(Saved entries)
####################
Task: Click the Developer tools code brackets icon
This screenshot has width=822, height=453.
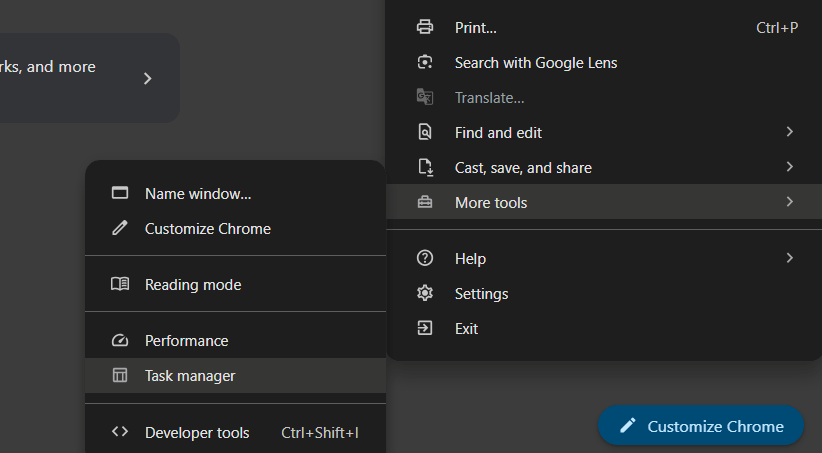Action: (x=120, y=432)
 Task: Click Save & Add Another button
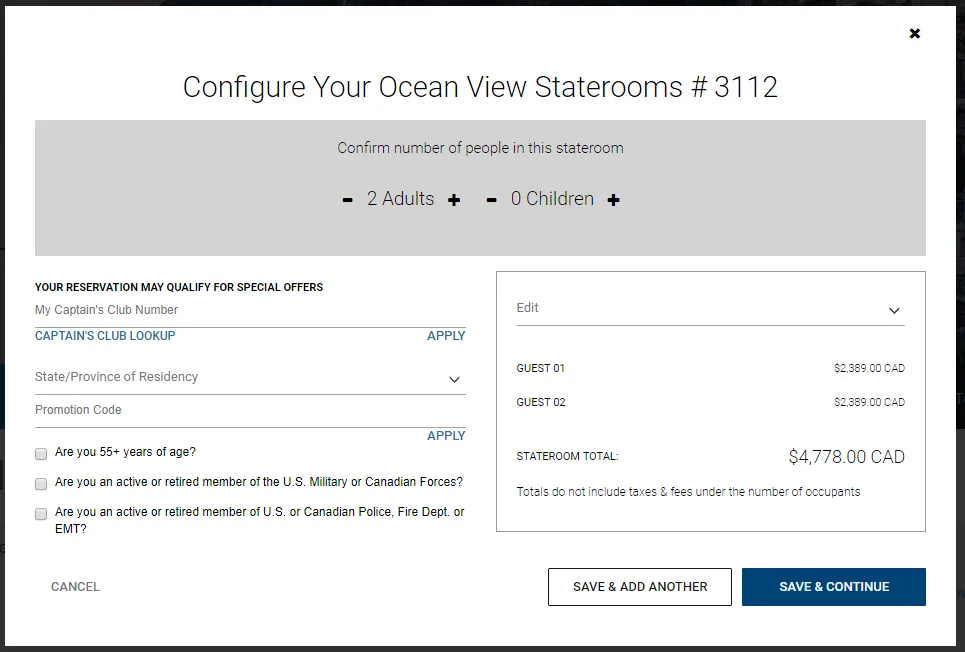coord(639,587)
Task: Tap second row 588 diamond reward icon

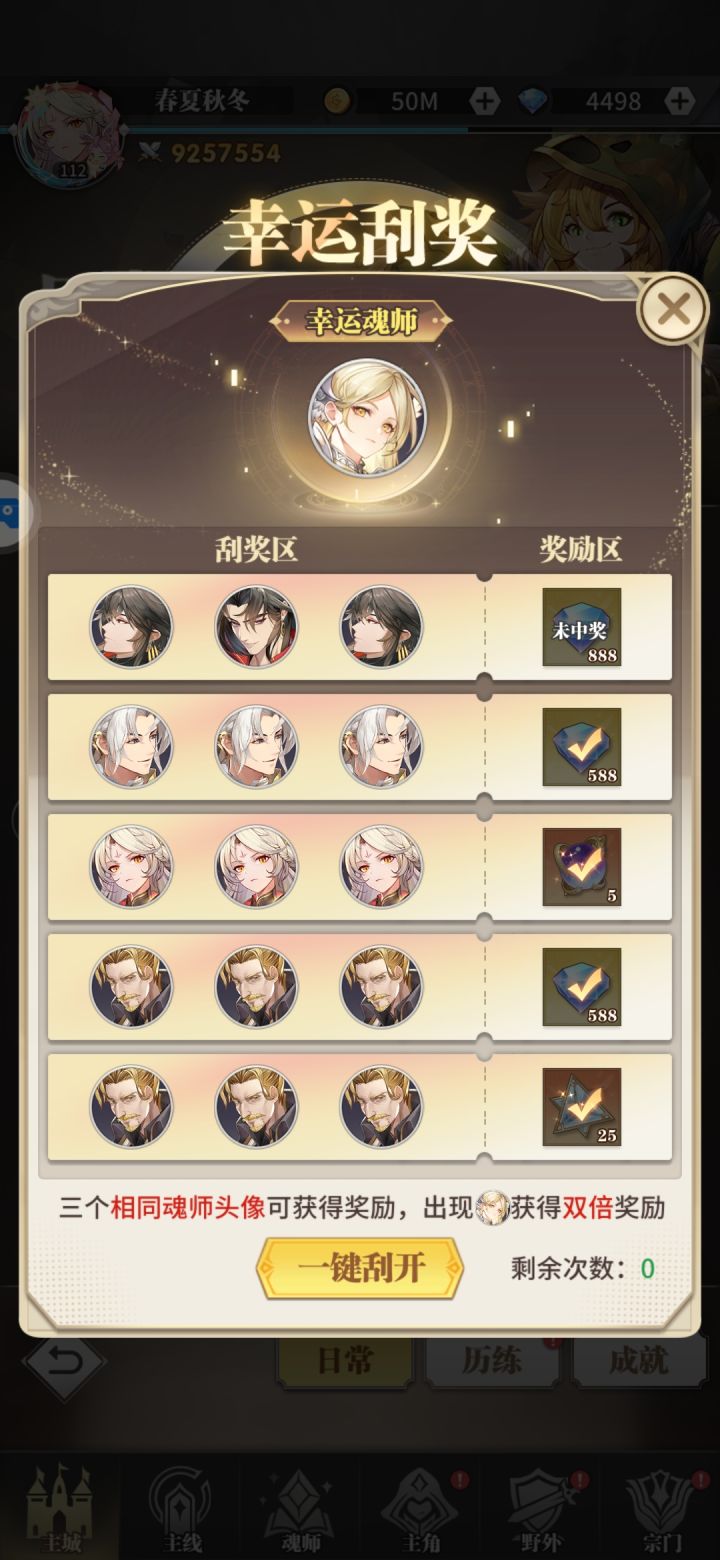Action: (582, 747)
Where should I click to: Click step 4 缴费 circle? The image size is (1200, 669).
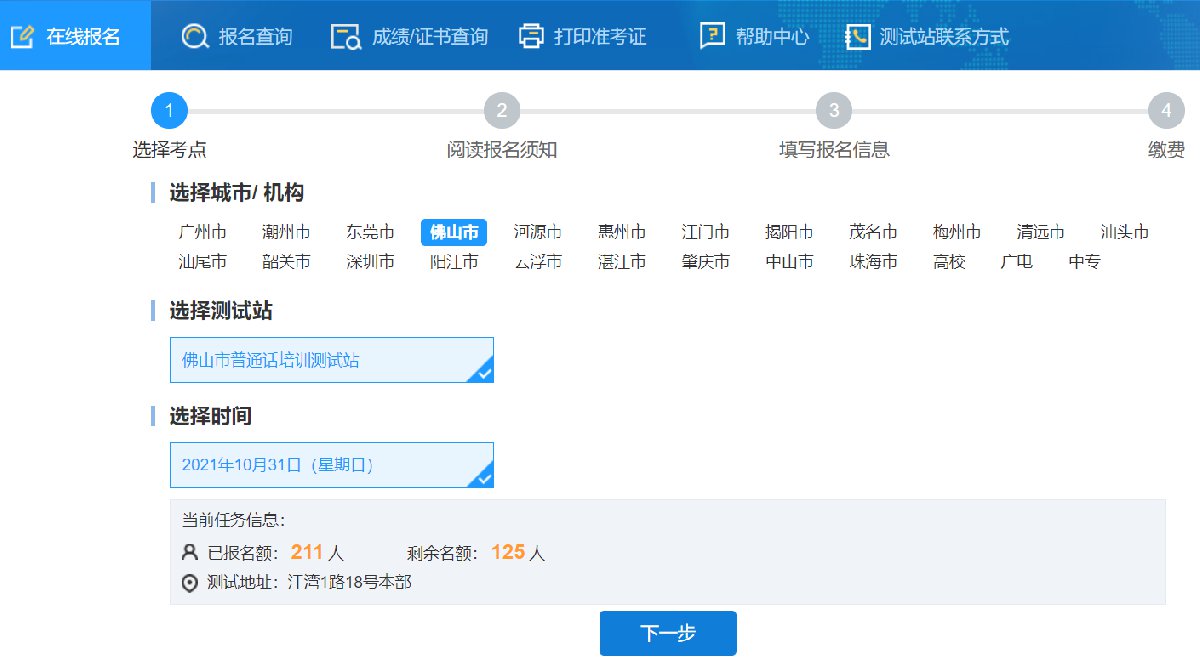coord(1166,111)
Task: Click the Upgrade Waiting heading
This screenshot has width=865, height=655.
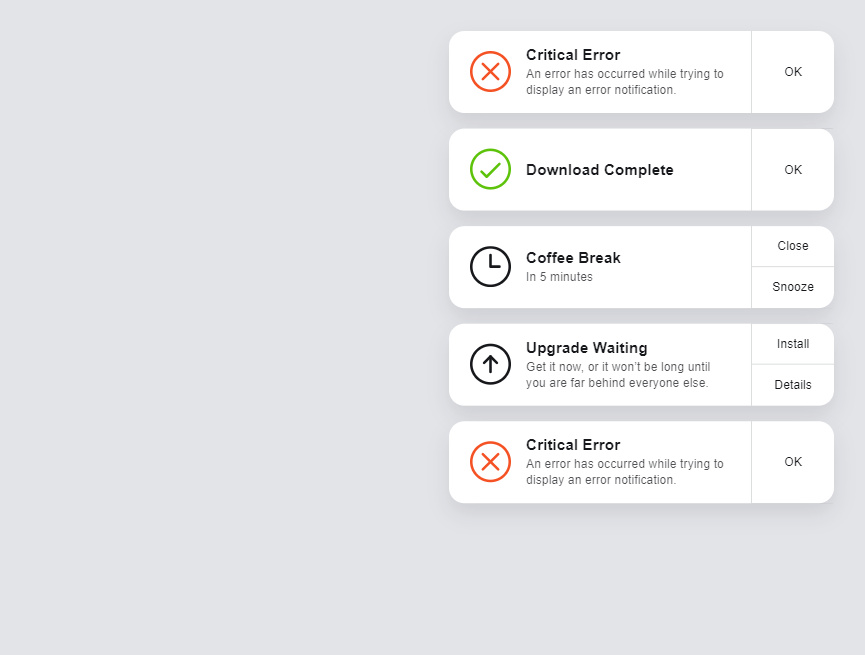Action: pyautogui.click(x=586, y=348)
####################
■ ACTIVITY: An exact retyping of the entries, without images, is the required answer.

■ ANSWER AREA:
Task: Click the Developer tools code brackets icon
This screenshot has width=822, height=453.
Action: (x=120, y=432)
 Task: Click Save & Add Another button
coord(639,587)
Task: Tap second row 588 diamond reward icon

Action: (582, 747)
Where should I click to: Click step 4 缴费 circle? The image size is (1200, 669).
coord(1166,111)
Task: Click the Upgrade Waiting heading
This screenshot has width=865, height=655.
Action: pyautogui.click(x=586, y=348)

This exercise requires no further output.